The problem:
Starting at the line below holding "You are a GUI" and stopping at the line holding "telegram (41, 2275)", print every line exactly, both ends included, and leave the rest out.

Data:
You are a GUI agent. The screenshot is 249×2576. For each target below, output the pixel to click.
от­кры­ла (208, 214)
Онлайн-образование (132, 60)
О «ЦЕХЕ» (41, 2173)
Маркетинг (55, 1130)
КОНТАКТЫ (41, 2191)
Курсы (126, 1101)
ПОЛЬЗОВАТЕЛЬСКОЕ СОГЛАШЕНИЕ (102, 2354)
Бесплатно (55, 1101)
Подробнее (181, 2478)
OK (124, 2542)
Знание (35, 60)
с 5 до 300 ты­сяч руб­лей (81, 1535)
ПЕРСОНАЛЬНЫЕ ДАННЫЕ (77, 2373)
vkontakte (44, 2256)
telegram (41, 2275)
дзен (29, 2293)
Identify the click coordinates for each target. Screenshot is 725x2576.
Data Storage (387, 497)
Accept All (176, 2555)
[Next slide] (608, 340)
* * *
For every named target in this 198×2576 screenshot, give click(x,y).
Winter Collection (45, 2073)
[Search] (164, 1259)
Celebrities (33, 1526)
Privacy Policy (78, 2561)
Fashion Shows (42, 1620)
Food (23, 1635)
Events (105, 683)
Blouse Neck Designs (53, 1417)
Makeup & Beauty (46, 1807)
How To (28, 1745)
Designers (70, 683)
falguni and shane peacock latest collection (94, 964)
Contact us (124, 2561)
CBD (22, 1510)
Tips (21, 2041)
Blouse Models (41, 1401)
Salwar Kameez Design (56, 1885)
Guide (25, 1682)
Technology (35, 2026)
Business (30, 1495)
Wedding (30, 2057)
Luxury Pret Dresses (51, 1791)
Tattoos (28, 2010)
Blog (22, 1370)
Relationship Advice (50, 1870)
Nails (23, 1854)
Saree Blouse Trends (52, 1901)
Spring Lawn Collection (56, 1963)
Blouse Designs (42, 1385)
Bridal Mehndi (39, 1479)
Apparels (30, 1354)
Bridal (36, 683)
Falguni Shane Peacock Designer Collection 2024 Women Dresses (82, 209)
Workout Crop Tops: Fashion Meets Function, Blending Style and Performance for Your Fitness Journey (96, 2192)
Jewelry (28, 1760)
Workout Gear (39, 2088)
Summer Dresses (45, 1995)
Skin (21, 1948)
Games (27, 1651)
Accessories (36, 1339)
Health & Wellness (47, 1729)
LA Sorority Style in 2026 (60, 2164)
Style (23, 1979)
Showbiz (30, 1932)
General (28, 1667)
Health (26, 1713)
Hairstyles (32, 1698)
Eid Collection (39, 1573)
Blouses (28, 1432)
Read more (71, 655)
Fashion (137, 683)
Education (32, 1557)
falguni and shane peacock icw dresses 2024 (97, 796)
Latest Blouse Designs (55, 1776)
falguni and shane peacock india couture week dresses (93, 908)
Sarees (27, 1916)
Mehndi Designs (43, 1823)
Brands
* * *
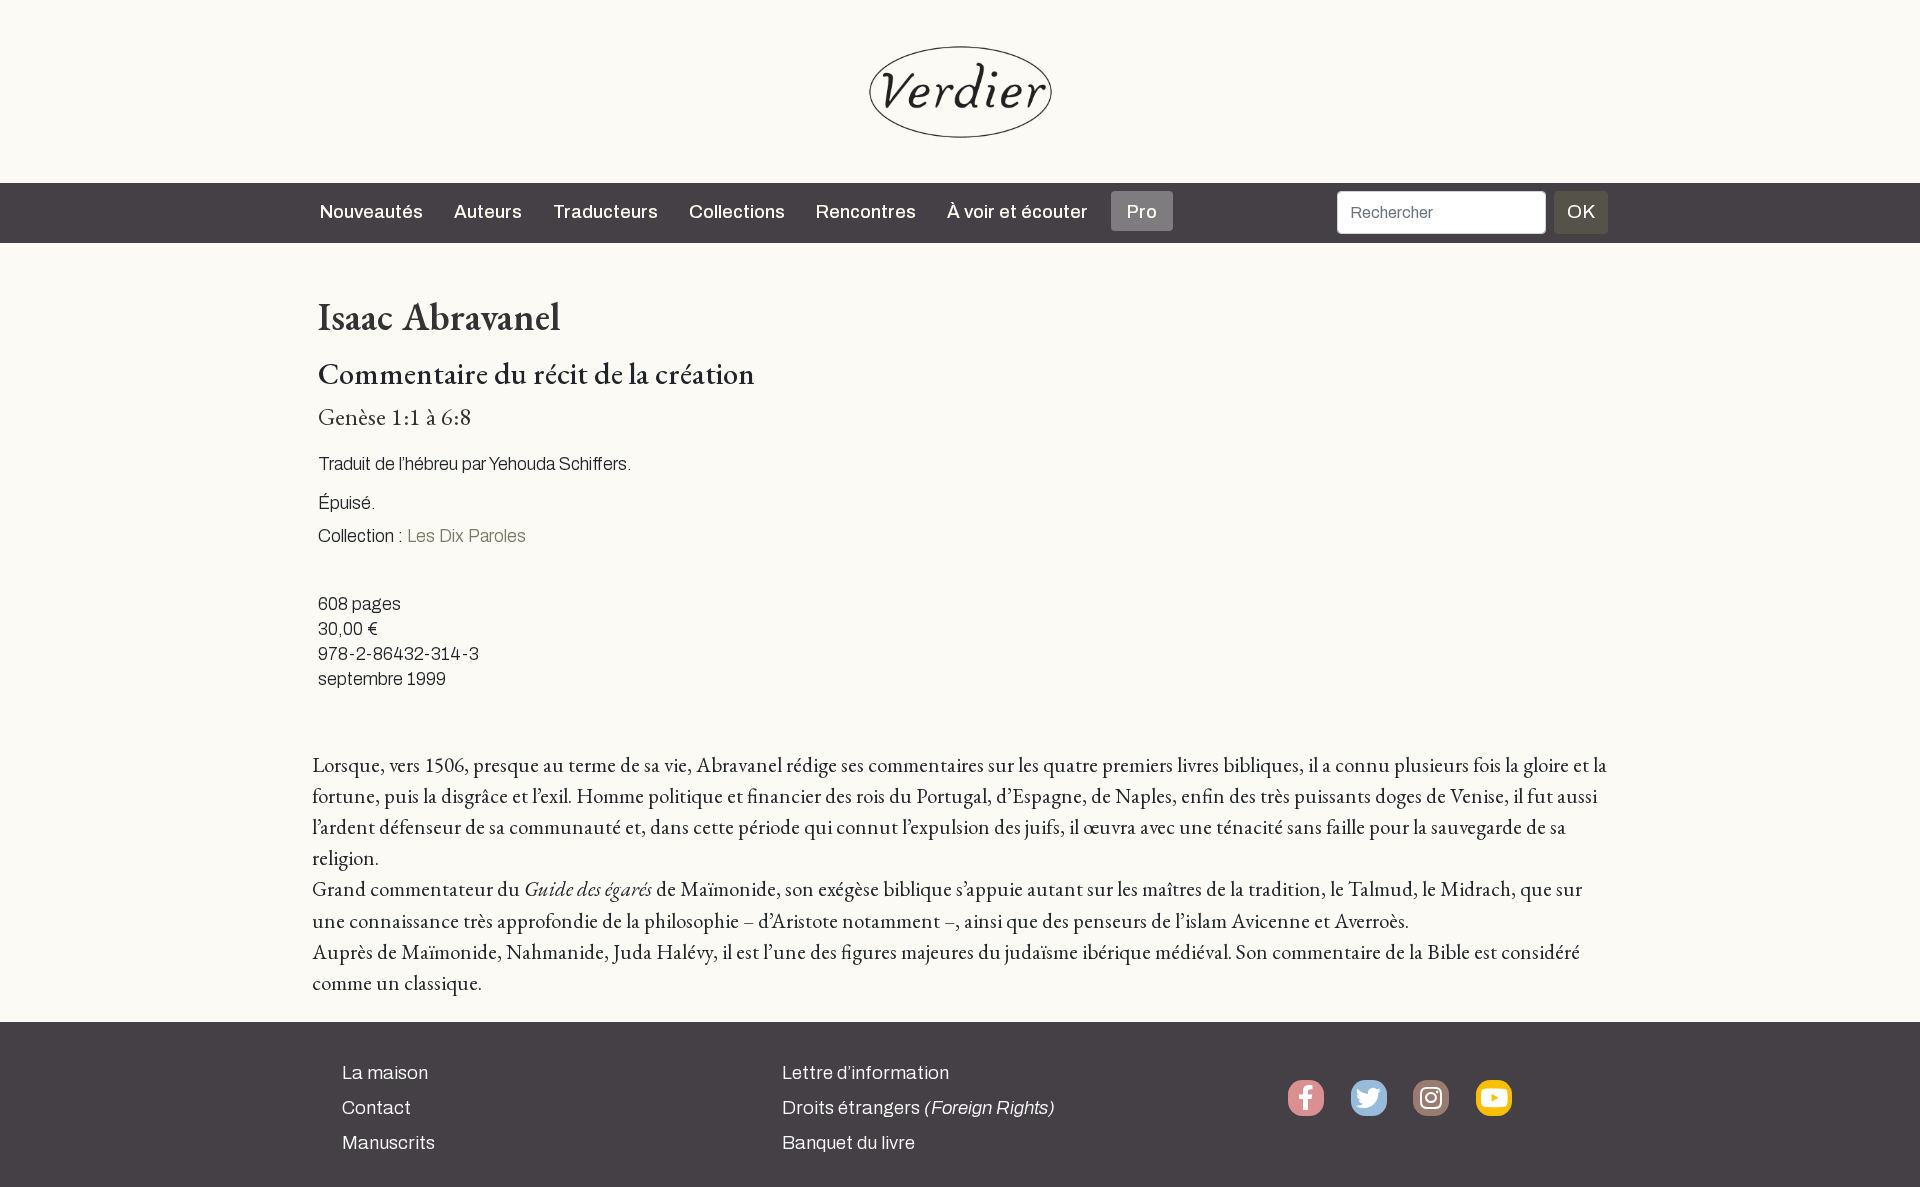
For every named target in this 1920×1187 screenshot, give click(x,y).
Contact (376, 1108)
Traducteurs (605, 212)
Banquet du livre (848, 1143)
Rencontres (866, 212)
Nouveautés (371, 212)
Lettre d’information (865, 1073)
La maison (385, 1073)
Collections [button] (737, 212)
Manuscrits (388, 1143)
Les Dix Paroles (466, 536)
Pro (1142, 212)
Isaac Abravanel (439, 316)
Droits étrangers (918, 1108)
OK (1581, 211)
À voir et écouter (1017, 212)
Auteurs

Solution below:
You are a GUI agent. The screenshot is 249×2576. For each target below, output the pixel to click.
от­кры­ла (208, 214)
Онлайн-образование (132, 60)
О «ЦЕХЕ» (41, 2173)
Маркетинг (55, 1130)
КОНТАКТЫ (41, 2191)
Курсы (126, 1101)
ПОЛЬЗОВАТЕЛЬСКОЕ СОГЛАШЕНИЕ (102, 2354)
Бесплатно (55, 1101)
Подробнее (181, 2478)
OK (124, 2542)
Знание (35, 60)
с 5 до 300 ты­сяч руб­лей (81, 1535)
ПЕРСОНАЛЬНЫЕ ДАННЫЕ (77, 2373)
vkontakte (44, 2256)
telegram (41, 2275)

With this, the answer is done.